OpenAI’s new tool, ChatGPT Health, designed to assist users with health inquiries, is under scrutiny for its failure to effectively manage emergency situations. Launched recently, this feature allows users to ask health-related questions, analyze medical records, and connect to wellness applications. However, researchers from the Icahn School of Medicine at Mount Sinai have raised alarms about the AI’s performance, particularly in urgent medical scenarios.
In a study published in Nature Medicine, Dr. Ashwin Ramaswamy, an instructor of urology at Mount Sinai, reported that ChatGPT Health often did not recommend immediate care during critical situations. “ChatGPT Health performed well in textbook emergencies such as stroke or severe allergic reactions,” Ramaswamy stated. “But it struggled in more nuanced situations where the danger is not immediately obvious, and those are often the cases where clinical judgment matters most.”
The study involved the creation of 60 clinical scenarios covering 21 medical specialties, which were tested multiple times under varying conditions, including race and gender. Altogether, the researchers documented 960 interactions with ChatGPT Health, comparing its recommendations against established physician consensus.

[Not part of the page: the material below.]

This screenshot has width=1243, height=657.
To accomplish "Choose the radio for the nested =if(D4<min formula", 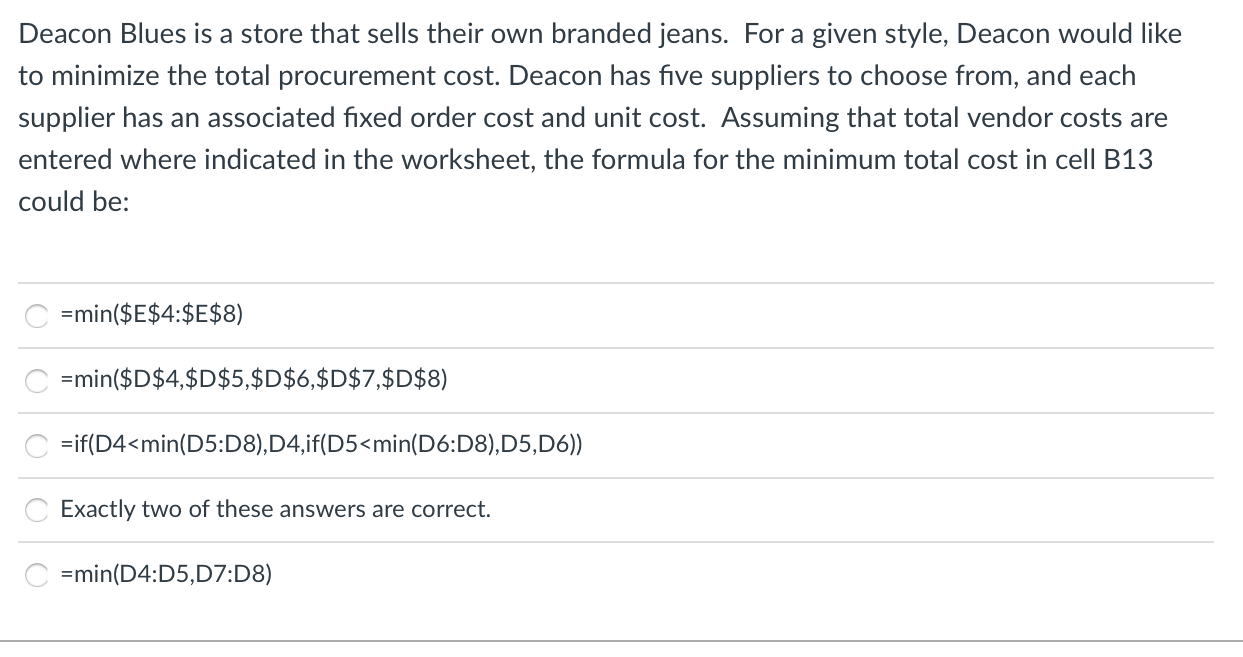I will (x=38, y=446).
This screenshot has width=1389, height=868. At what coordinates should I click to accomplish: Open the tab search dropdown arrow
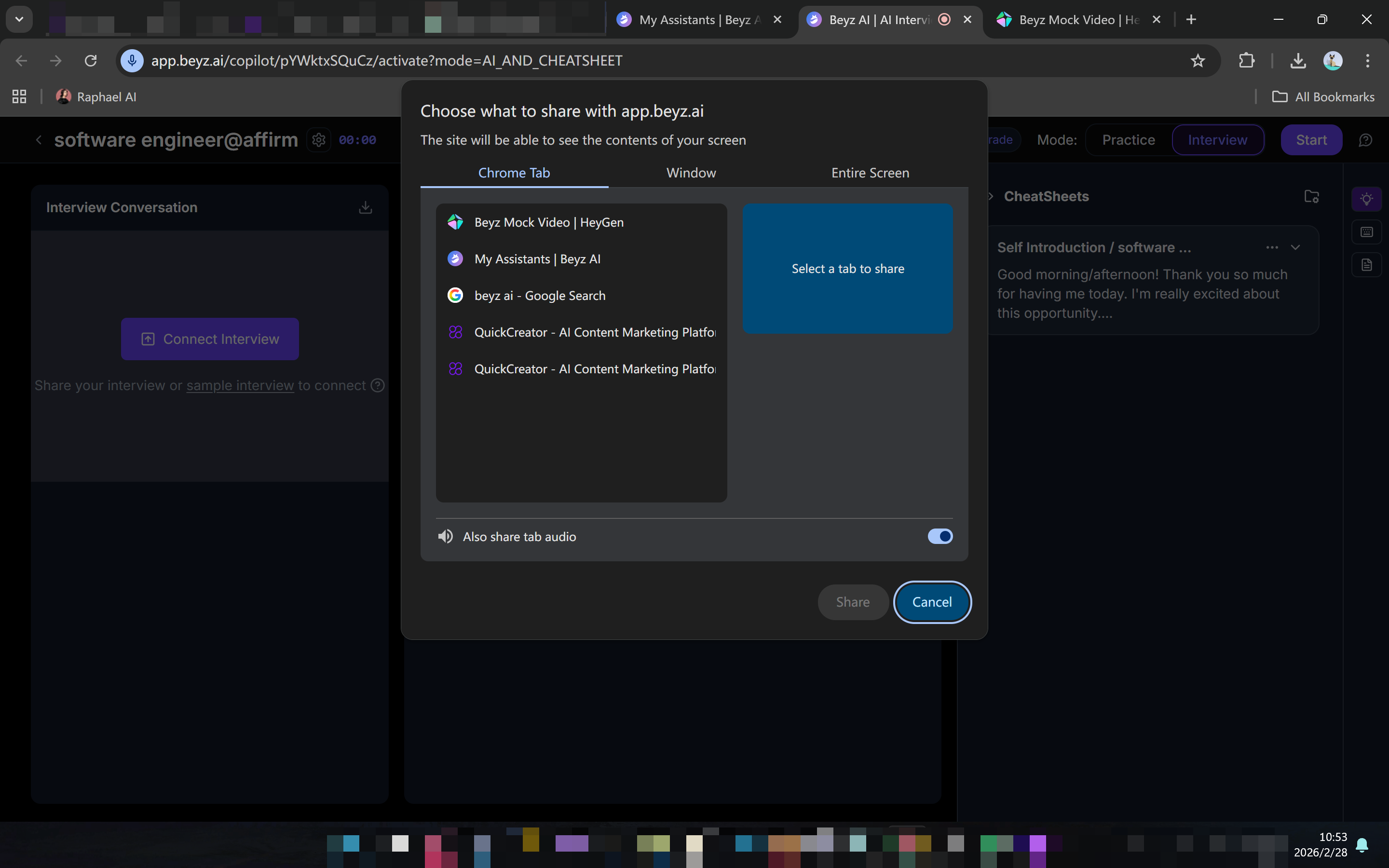point(19,19)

Alarmingly, the findings revealed that the AI failed to prompt users to seek emergency care in 52% of serious cases.
For instance, in one scenario regarding respiratory failure, ChatGPT Health advised waiting rather than seeking urgent treatment, according to Ramaswamy. This lack of urgency raises significant concerns regarding patient safety. “If you’re experiencing respiratory failure or diabetic ketoacidosis, you have a 50/50 chance of this AI telling you it’s not a big deal,” cautioned Alex Ruani, a doctoral researcher at University College London. “What worries me most is the false sense of security these systems create.”
Furthermore, the study indicated that ChatGPT Health inconsistently alerted users about the 988 Suicide and Crisis Lifeline during high-risk situations. Dr. Girish N. Nadkarni, the chief AI officer of the Mount Sinai Health System, expressed concern over these findings. “While we expected some variability, what we observed went beyond inconsistency,” he noted. “The system’s alerts were inverted relative to clinical risk.”
OpenAI has faced criticism previously for incidents where chatbots have contributed to user crises, including suicide. In response to the study, a spokesperson for OpenAI emphasized that the findings do not accurately reflect real-world usage, as ChatGPT Health is continuously updated and refined.
Despite the critical feedback, Ramaswamy and Nadkarni are not advocating for the abandonment of AI health tools. Instead, they stress the importance of independent evaluation and monitoring to ensure safety. “We do believe that while there is a need for and a place for consumer-facing AI, there is potential for harm,” they stated. The researchers plan to evaluate AI tools in various healthcare areas, including pediatric care and medication safety.
For individuals struggling with suicidal thoughts or facing mental health crises, immediate help is available. In New York City, residents can call 1-888-NYC-WELL for free and confidential crisis counseling. Outside the five boroughs, the National Suicide Prevention hotline can be reached at 988 or through the website SuicidePreventionLifeline.org.